===== Data provided

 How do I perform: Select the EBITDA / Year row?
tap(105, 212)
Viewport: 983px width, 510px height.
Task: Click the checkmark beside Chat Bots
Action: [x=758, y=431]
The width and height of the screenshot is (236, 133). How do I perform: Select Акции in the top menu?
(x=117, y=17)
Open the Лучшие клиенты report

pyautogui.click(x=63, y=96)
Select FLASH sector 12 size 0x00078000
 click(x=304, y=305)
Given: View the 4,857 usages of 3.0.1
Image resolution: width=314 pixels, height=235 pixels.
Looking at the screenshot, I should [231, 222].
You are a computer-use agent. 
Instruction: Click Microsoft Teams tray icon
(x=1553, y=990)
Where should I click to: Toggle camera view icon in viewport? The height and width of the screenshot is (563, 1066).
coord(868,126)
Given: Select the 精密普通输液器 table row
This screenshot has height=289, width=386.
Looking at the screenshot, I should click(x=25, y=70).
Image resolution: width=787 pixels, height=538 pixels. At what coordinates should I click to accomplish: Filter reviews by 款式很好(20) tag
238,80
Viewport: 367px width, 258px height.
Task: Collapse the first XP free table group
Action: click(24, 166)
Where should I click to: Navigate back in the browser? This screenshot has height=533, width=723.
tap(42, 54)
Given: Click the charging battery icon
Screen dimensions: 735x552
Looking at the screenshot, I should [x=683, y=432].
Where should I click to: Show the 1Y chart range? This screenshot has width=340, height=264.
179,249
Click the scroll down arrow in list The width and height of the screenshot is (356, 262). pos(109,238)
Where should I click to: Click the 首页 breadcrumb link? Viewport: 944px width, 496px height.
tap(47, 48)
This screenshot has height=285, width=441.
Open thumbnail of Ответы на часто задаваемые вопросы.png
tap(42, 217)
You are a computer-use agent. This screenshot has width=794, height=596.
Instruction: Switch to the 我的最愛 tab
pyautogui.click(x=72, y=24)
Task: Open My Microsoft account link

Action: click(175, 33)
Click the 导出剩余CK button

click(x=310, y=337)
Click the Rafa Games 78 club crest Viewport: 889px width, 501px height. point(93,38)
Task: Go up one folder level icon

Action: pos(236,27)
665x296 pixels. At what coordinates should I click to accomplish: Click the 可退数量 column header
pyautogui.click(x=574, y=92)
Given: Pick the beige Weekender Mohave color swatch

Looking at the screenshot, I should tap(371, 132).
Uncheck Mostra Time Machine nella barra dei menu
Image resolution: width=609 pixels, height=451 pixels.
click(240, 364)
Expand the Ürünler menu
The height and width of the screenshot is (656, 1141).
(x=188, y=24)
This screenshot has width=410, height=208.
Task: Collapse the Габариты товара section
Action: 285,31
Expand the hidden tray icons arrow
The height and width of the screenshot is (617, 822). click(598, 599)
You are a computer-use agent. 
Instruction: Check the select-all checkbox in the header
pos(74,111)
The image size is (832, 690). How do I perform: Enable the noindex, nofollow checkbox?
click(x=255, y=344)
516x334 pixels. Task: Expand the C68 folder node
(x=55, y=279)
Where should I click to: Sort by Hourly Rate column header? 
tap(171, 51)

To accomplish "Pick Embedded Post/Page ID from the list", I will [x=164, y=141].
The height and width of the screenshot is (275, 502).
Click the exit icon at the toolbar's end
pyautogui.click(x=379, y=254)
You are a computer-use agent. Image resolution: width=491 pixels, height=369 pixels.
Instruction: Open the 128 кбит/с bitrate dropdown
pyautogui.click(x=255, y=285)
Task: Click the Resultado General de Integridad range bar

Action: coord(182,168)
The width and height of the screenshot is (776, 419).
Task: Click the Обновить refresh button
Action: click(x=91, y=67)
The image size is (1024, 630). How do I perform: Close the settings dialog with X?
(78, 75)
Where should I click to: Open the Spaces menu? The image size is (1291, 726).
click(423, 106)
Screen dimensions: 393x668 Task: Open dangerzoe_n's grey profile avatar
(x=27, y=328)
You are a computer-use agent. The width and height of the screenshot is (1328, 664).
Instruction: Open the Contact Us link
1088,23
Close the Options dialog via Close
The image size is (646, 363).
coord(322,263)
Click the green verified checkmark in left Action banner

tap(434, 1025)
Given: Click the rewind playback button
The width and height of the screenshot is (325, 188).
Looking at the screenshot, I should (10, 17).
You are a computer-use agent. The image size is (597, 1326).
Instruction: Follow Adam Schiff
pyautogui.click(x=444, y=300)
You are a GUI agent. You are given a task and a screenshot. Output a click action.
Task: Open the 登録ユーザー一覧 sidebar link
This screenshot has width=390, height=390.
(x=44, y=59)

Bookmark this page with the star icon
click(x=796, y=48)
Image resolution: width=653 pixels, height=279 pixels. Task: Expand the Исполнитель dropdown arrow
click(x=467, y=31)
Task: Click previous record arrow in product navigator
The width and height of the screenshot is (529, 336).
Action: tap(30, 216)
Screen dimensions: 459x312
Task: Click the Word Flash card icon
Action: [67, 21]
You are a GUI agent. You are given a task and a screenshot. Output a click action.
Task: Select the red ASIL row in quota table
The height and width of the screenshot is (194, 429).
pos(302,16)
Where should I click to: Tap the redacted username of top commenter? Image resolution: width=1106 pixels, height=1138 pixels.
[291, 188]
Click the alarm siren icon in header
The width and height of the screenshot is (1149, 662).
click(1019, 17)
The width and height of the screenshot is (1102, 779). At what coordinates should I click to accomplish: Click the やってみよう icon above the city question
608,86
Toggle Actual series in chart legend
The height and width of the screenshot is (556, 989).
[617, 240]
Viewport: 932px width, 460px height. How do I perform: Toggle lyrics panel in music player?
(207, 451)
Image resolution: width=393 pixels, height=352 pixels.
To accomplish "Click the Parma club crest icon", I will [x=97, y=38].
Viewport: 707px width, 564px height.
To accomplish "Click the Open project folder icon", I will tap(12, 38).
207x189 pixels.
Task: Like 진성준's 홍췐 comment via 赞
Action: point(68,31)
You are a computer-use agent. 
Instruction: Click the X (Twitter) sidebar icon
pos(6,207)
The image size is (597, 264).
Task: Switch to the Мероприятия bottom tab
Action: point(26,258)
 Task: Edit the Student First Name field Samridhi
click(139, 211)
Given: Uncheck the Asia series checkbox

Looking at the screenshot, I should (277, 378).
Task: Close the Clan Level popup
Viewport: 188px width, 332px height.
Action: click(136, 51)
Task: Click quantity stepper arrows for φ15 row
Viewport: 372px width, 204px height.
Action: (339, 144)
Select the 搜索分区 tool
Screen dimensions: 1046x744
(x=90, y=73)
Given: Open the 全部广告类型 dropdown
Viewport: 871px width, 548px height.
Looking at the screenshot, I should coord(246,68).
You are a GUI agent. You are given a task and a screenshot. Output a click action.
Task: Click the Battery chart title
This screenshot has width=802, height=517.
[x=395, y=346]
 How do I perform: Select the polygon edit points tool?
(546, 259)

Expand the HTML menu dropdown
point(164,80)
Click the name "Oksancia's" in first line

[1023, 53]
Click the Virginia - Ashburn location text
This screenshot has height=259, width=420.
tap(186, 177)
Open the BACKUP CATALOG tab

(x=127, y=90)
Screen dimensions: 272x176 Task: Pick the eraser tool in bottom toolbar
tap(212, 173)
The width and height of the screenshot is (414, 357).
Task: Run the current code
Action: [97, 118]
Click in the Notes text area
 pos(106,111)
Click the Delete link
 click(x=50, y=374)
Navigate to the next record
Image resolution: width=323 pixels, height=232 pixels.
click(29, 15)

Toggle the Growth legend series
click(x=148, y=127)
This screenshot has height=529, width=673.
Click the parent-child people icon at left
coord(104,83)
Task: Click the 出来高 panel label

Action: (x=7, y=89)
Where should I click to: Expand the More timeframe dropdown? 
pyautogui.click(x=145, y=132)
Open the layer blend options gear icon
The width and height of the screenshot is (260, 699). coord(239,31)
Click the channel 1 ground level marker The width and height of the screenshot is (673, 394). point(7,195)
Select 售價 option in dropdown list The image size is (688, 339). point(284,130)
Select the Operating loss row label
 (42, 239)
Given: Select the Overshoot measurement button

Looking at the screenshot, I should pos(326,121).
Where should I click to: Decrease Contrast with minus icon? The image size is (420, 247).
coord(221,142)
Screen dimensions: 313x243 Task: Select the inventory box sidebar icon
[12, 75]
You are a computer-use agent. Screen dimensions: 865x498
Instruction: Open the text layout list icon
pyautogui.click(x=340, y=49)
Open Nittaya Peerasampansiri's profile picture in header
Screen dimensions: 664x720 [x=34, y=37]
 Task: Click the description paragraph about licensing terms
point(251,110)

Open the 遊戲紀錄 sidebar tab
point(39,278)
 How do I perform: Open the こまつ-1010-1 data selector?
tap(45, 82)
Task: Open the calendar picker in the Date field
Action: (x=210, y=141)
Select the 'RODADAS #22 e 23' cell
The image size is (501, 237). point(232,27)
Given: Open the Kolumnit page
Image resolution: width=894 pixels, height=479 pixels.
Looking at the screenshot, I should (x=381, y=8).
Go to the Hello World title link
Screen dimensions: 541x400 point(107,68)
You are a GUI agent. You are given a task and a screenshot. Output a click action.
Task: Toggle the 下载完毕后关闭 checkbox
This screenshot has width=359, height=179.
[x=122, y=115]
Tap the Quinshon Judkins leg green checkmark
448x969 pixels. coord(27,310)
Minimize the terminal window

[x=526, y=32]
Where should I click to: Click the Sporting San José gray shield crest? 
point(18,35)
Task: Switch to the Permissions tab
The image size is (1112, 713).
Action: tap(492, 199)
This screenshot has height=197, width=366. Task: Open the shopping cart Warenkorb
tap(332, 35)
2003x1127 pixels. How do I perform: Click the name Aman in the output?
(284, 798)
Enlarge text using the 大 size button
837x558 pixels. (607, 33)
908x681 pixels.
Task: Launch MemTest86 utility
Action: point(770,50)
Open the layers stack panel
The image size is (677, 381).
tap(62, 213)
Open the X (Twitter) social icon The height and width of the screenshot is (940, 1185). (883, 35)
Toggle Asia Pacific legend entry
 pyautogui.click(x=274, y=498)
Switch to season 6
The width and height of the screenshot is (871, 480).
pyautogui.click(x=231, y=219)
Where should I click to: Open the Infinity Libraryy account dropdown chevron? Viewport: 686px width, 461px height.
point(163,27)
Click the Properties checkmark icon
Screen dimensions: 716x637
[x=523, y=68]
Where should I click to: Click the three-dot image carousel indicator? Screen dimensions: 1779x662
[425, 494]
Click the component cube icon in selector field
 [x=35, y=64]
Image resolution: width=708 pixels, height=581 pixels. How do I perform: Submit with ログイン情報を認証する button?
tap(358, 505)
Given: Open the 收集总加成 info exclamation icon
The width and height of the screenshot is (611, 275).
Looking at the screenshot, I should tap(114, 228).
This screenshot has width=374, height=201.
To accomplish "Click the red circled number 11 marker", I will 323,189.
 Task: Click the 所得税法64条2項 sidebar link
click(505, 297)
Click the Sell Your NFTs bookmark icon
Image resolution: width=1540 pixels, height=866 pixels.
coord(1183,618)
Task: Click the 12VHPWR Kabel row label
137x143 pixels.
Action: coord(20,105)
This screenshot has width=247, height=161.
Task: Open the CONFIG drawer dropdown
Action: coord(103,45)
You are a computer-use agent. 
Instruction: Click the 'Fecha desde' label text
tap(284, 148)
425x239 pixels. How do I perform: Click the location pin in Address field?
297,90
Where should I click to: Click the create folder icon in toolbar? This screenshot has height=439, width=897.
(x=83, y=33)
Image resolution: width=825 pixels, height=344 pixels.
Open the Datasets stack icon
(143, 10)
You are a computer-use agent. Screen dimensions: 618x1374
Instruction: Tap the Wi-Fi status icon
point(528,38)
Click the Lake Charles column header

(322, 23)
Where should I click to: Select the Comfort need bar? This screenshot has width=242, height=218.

==========

Only certain lines are wanted. Please return exactly those from the top of the data through the line with "Click the scroll".

Output for this exercise -
 How do I perform: Select the EBITDA / Year row?
tap(105, 212)
Viewport: 983px width, 510px height.
Task: Click the checkmark beside Chat Bots
Action: [x=758, y=431]
The width and height of the screenshot is (236, 133). How do I perform: Select Акции in the top menu?
(x=117, y=17)
Open the Лучшие клиенты report

pyautogui.click(x=63, y=96)
Select FLASH sector 12 size 0x00078000
 click(x=304, y=305)
Given: View the 4,857 usages of 3.0.1
Image resolution: width=314 pixels, height=235 pixels.
Looking at the screenshot, I should [231, 222].
You are a computer-use agent. 
Instruction: Click Microsoft Teams tray icon
(x=1553, y=990)
Where should I click to: Toggle camera view icon in viewport? The height and width of the screenshot is (563, 1066).
coord(868,126)
Given: Select the 精密普通输液器 table row
This screenshot has height=289, width=386.
Looking at the screenshot, I should click(x=25, y=70).
Image resolution: width=787 pixels, height=538 pixels. At what coordinates should I click to accomplish: Filter reviews by 款式很好(20) tag
238,80
Viewport: 367px width, 258px height.
Task: Collapse the first XP free table group
Action: click(24, 166)
Where should I click to: Navigate back in the browser? This screenshot has height=533, width=723.
tap(42, 54)
Given: Click the charging battery icon
Screen dimensions: 735x552
Looking at the screenshot, I should [x=683, y=432].
Where should I click to: Show the 1Y chart range? This screenshot has width=340, height=264.
179,249
Click the scroll down arrow in list The width and height of the screenshot is (356, 262). pos(109,238)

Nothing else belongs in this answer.